Jul 20, 2012, 8:45 PM EDT
Last year, Spurs squeezed another season out of their best player, rebounding to finish fourth in England after drama surrounding star midfielder Luka Modric (right) thrust the club into an early season funk. Daniel Levy held out, keeping rival Chelsea at goofy giant check’s length, though most assumed unless Tottenham did something remarkable (compete for the league title, make Champions League), the diminutive Croat was going to bounce.
Most except Levy assumed, that is, though we’ve seen this before. In fact, we seem to see this every time Levy wants to hold on to a player, mostly notably four summers back, when the Tottenham chairman did everything short of file a human right complaint with the United Nations to condemn Liverpool and Manchester United poaching Robbie Keane and Dimitar Berbatov (respectively). If that playbook’s being dusted off for Luka, expect Spurs to convene a tribunal to examine Real Madrid’s adherence to Geneva Conventions. Is tapping up the soccer world’s version of enhanced interrogations?

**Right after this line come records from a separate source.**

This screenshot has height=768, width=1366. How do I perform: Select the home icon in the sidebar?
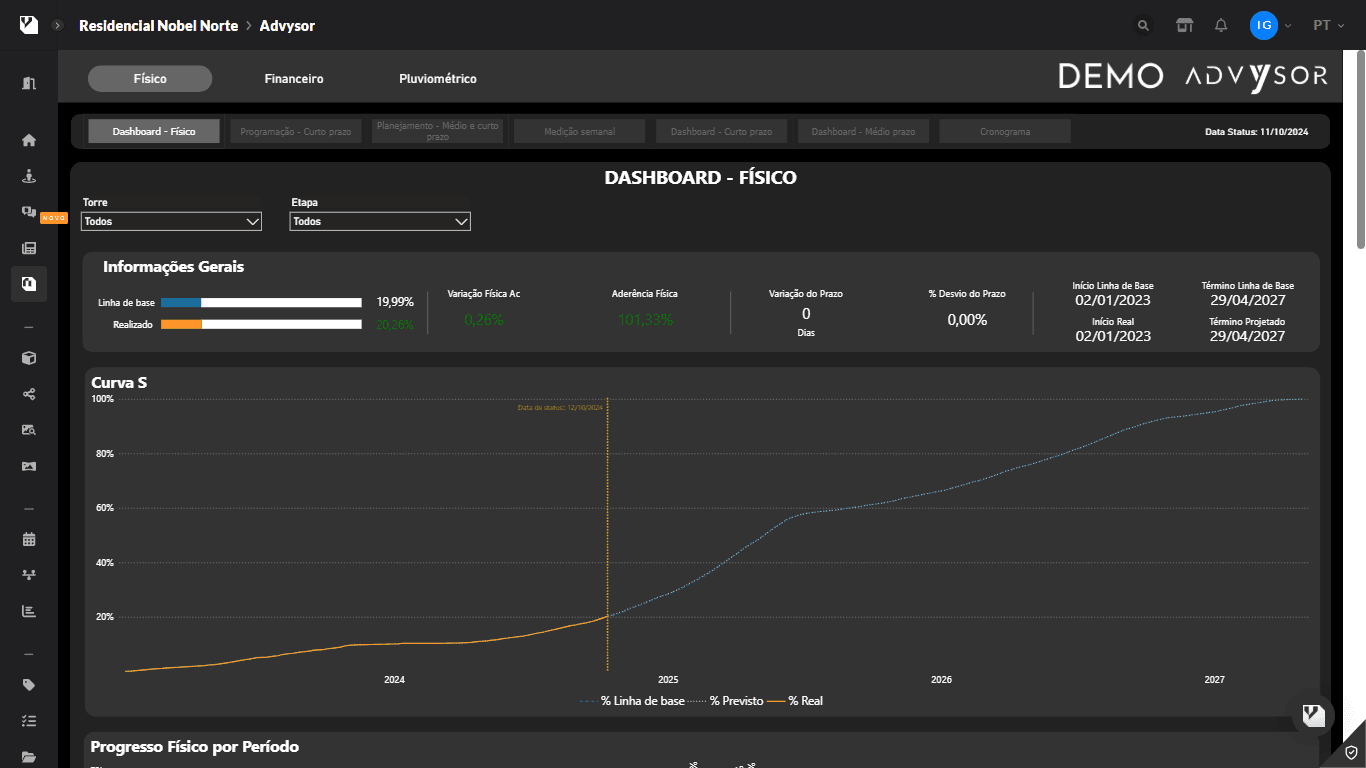click(x=29, y=139)
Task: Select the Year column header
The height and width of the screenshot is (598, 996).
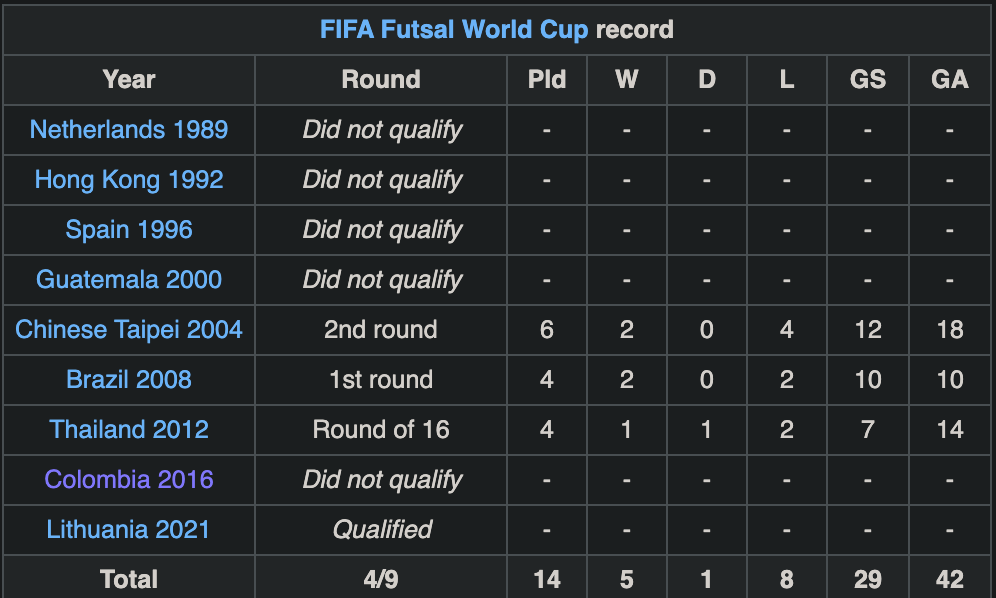Action: point(129,79)
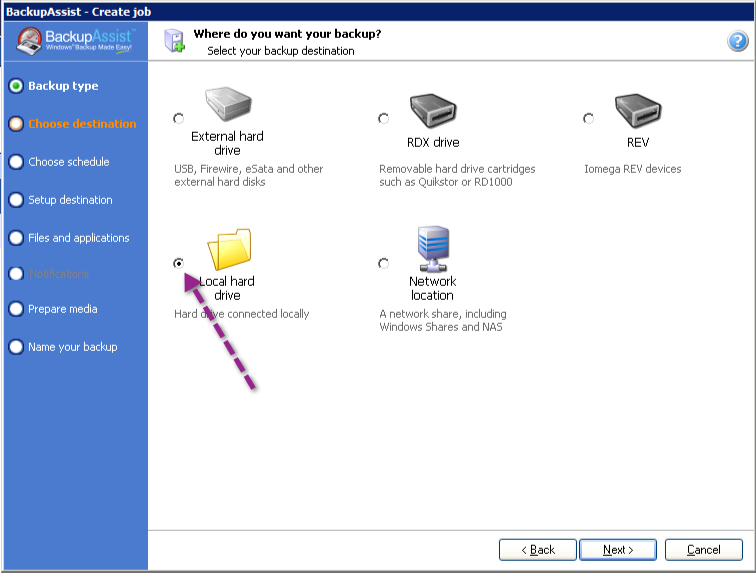Cancel the job creation wizard

click(703, 550)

That victimization syndrome is an overly-complicated way of getting as much money as possible out of El Real. It’s a ploy you’d expect from a man too embittered to pick up a phone and get down to business. Now, the tactic’s gone too far. One day after reporting to Spurs following his Euro 2012 sabbatical, Modric skipped Tottenham practice. With Spurs set to leave Saturday for their U.S. tour (having a Tuesday match in Los Angeles against the Galaxy), it looks like stateside supporters will have to deal with Modric’s departure before it officially happens.
Modric’s decision will infuriate many. He’s under contract, after all, though the view is ultimately a very self-serving, selective view of reality. When these players sign long deals with their clubs, they often have very little leverage. I’m sure if Modric knew Real Madrid would come knocking in 2012-13, he would have negotiated accordingly, but given the option of cashing in at 22 while playing with Dinamo Zagreb, his reasoning was probably closer to “five years? Sure. That’s how this works, right? I assume you have direct deposit?” It’s the product of a system where players don’t enjoy the benefits of scarcity until they reach the far right end of the game’s talent spectrum (where they’re then recruited by the likes of Real Madrid).

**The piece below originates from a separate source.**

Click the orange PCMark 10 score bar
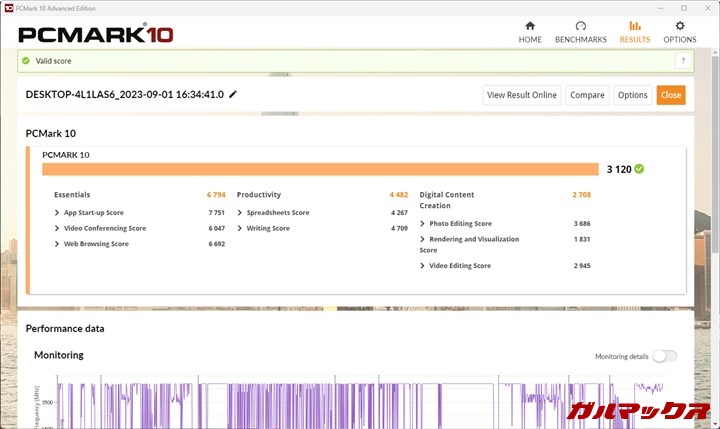The image size is (720, 429). tap(320, 169)
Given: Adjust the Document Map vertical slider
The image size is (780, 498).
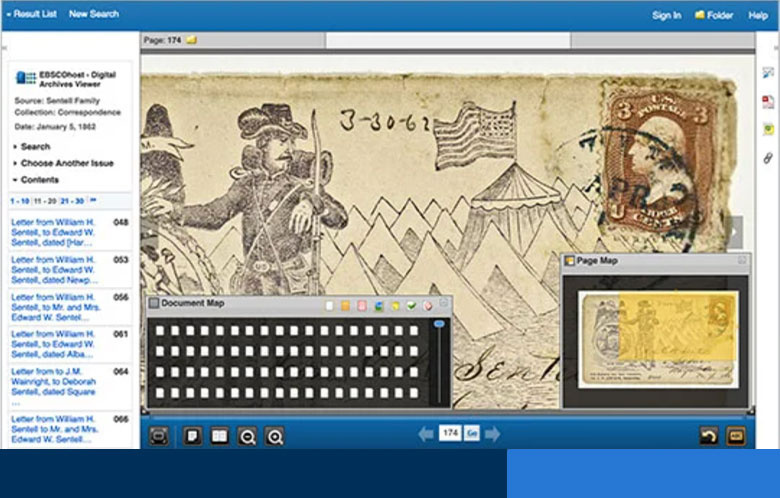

Obviously, the clubs are part of this equation. The ask force long deals because they want cost certainty, hope to maximize the value of a player they think will improve beyond his initial wages, and seek to leverage the back end of the deal in a potential sale. A club’s certainly within its rights to hold firm to the contract (as players almost always do), but to blubber indignation as a star seeks a move is a cynical publicity ploy, one that panders to the tiresome envy of those who use “I’d play the game for free” as an argument relevant to a multi-million pound negotiation. Hopefully we won’t see it here.
Regardless, it’s not hard to see why Modric is staying away from Spurs. He gave in last year, stayed around, and had a very good year. He pushed Tottenham to fourth place, with only the freak nature of Chelsea’s European title keeping Spurs out of this year’s Champions League. But they are out, they’ve changed managers, and they don’t look any stronger than last year. Most importantly, they’re not Real Madrid. Perhaps playing last year under the assumption it would be his last in North London, Modric may have already mentally checked out. Retuning may be untenable.
Andre Villas-Boas says Modric will be allowed to leave if an acceptable offer comes. The Guardian says acceptable starts at £40 million, with Real Madrid offering closer to £25 million. Given the depth of Real Madrid’s midfield (where they start Mesut Ozil, Sami Khedira, and Xabi Alonso), what incentive do they have to bend> Particularly when the player’s doing the heavy lifting? With or without Modric, they’re one of the best teams in the world.
For Tottenham, you can’t help but think back to the day Fabio Capello resigned as England coach. Spurs, then a title contender who looked a lock for Champions League, fell on their face as the Harry Redknapp for England campaign evoked memories of Rupert Murdoch pushing the Tories under Margaret Thatcher. Had Spurs finished third and stayed closer to Manchester United than Arsenal (who eventually passed them), Harry Redknapp would still be manager. Then, Levy’s got a case to make to Modric.
Instead, Spurs start Europa League on September 20, probably without Modric.